### [Given records]
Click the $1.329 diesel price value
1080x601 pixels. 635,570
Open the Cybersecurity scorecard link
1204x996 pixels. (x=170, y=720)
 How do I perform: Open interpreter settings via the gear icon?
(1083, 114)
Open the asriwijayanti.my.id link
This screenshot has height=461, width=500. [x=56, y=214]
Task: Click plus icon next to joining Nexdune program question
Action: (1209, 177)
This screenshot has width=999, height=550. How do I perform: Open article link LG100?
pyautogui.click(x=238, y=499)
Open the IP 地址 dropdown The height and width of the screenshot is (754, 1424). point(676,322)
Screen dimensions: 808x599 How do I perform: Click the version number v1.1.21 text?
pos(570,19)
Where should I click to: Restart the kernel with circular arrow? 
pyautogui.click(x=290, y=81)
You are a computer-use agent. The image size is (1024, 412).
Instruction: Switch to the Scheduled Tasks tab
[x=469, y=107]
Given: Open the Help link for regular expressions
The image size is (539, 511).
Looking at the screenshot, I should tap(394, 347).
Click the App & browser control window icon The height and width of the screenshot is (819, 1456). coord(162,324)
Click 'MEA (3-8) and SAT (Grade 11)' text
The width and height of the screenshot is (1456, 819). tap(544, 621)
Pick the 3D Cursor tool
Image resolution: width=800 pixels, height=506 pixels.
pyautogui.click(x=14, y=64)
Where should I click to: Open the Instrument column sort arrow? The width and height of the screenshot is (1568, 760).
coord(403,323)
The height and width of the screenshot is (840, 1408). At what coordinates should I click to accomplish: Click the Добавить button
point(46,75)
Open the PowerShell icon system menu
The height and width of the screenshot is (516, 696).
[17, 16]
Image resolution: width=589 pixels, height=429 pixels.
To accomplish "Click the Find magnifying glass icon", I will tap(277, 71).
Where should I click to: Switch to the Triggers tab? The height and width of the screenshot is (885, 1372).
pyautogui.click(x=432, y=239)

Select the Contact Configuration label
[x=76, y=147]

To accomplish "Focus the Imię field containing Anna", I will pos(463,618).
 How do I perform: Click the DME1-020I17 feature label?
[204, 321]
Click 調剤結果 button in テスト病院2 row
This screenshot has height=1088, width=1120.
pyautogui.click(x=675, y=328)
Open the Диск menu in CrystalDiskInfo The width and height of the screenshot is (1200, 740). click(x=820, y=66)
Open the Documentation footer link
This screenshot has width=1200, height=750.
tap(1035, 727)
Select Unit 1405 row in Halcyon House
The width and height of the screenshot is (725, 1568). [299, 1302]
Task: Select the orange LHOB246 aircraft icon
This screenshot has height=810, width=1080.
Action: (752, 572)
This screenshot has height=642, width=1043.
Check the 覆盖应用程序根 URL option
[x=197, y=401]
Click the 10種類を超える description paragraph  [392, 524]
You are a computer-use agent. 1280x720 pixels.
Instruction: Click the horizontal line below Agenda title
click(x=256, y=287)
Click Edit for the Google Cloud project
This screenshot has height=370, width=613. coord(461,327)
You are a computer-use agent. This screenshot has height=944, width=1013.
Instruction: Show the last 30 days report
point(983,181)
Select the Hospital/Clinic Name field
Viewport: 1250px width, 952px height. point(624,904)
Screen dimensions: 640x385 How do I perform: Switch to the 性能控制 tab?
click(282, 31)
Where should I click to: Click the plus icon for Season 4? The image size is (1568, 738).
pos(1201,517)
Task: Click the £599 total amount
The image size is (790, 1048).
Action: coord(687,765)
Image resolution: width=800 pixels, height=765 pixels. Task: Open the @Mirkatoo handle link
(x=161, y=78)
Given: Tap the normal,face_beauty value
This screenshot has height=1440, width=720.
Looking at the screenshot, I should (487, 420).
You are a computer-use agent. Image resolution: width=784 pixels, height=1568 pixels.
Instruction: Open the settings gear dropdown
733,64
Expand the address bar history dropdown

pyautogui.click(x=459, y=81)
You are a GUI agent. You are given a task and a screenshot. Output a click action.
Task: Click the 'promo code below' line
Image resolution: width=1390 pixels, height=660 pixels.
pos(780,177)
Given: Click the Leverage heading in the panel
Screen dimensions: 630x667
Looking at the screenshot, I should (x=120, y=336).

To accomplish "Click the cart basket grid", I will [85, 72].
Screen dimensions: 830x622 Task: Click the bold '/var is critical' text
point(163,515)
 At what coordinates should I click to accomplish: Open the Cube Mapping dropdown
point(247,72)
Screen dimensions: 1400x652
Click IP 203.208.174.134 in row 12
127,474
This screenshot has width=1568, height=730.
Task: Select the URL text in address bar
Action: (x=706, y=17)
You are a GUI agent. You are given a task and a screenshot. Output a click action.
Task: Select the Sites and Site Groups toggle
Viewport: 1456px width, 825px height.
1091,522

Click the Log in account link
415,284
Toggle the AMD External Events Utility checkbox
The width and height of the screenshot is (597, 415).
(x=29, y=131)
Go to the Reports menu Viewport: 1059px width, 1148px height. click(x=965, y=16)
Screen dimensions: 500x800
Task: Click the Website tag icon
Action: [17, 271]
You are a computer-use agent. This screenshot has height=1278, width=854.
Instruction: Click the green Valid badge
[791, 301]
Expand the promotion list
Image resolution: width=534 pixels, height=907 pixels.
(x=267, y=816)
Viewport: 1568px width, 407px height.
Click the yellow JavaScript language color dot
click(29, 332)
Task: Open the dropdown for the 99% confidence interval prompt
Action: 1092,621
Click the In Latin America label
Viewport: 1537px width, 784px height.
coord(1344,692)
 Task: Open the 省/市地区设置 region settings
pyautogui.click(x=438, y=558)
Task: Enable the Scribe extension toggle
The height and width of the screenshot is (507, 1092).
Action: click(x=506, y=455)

### [What the exercise asks]
The lines needed are those in the data above that hold the string "agent"; copy each of them.

### [Result for this task]
You are a computer-use agent. The image size is (1024, 412).
You are a computer-use agent. 1280x720 pixels.
You are a computer-use agent. This screenshot has height=944, width=1013.
You are a computer-use agent. Image resolution: width=784 pixels, height=1568 pixels.
You are a GUI agent. You are given a task and a screenshot. Output a click action.
You are a GUI agent. You are given a task and a screenshot. Output a click action.
You are a computer-use agent. This screenshot has height=1278, width=854.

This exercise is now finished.